* [EXERCISE]: Reproduce everything from "According to Dr." down to "outcomes with transparency." in the hospital ranking article, substituting "openness" for "transparency".

* [PROVIDED TEXT]:
--------------------

September 1, 2020
Hospital Ranking Systems: In the Journal of the American Academy of Orthopaedic Surgeons (JAAOS) this month, a new study investigated five hospital rating systems to assess consistency and agreement among the hospitals deemed “high-performing” and “low-performing” for orthopedic surgery. It revealed that the systems generally rate hospitals based on varied data sources and different methodologies that lack robust formal validation. Thus, they are subject to a misrepresentation that can lead to alienated, frustrated, and confused patients.
“Hospital ranking systems are valuable consumer tools for information on the safety and quality of our nation’s hospitals,” said lead author and Vice-Chair of the Department of Orthopaedics at Northwestern Medicine, David W. Manning, MD, FAAOS. “However, our research found there to be very little consistency between rating systems specific to the orthopedic specialty. In fact, it was more likely that any given hospital would be rated as both ‘high-performing’ and ‘low-performing’ for quality across multiple rating systems than it was for anyone hospital to be ranked as ‘high-performing’ across the board.”
Hospital rating systems are not new. They have become increasingly available to the public and replied upon by patients. Most rating systems base the results on four basic groups of data: structure, process, outcomes, and reputational scores. Reasons for the varied results across rating systems include weighting each of these groups of data differently, opposing data sources and various methodologies for processing the data within each group. Because there is no universally accepted method for measuring or reporting excellence in orthopedic surgery, each rating system is designed to support the missions of the companies that create them. Each has a unique method for data procurement and processing which results in inconsistencies across hospital rating systems.
According to Dr. Manning, with such variability between hospital rating systems, the responsibilities fall to individual institutions and physicians to report their own outcomes with transparency.
“Inconsistency among these rating systems makes it more important for us to own the conversation with our patients by providing patient commentary regarding our own performance and our own internal quality metrics for any given procedure, rather than having the rating systems do that for us,” Dr. Manning added.
For patients seeking specific orthopedic treatment or assistance, Dr. Manning suggests caution when using ranking systems as the be-all-end-all, and shares the following tips to assessing current and future orthopedic care:
- Don’t rely solely on rating systems
- Look for hospital and physician self-reported quality metrics and compare to local competitors
- Ask friends and family for personal experiences and recommendations to validate your findings
- Refer to your general physician for advice
- Trust your instincts
The review article notes that further research is needed regarding rating systems that assess not only orthopedic surgery programs but hospitals and providers, as well. There are many aspects of healthcare that are not addressed by these rating systems, and patients should use ratings as a jumping-off point in evaluating orthopedic specialty care.
“In the future, these rating systems can only get better,” Dr. Manning said. “I believe there is a real desire among American healthcare seekers to have quality information about where and from whom they should receive their care. Eventually, there will be an acceptable definition of what constitutes excellent healthcare quality and it will be available to patients to freely review.”

--------------------

* [MATERIAL PROVIDED]:
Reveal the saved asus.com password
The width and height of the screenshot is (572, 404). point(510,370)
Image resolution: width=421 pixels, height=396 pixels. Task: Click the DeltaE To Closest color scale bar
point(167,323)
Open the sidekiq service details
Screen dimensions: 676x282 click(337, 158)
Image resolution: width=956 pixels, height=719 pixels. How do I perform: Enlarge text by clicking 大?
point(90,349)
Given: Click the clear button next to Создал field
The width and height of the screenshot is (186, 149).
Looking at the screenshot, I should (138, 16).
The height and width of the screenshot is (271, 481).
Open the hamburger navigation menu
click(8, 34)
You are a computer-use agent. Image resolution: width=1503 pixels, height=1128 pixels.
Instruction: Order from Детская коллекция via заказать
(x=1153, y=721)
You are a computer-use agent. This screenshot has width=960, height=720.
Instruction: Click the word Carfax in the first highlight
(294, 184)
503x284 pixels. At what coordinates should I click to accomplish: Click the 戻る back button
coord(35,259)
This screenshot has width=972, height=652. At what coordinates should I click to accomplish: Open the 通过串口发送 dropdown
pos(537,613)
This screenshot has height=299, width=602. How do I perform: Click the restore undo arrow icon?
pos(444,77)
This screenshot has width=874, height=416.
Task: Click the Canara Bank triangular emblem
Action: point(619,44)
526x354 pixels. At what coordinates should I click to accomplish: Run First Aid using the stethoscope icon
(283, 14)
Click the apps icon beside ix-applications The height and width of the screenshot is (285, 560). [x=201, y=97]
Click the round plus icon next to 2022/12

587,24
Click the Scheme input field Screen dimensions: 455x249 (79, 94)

--------------------

* [EXERCISE OUTPUT]:
According to Dr. Manning, with such variability between hospital rating systems, the responsibilities fall to individual institutions and physicians to report their own outcomes with openness.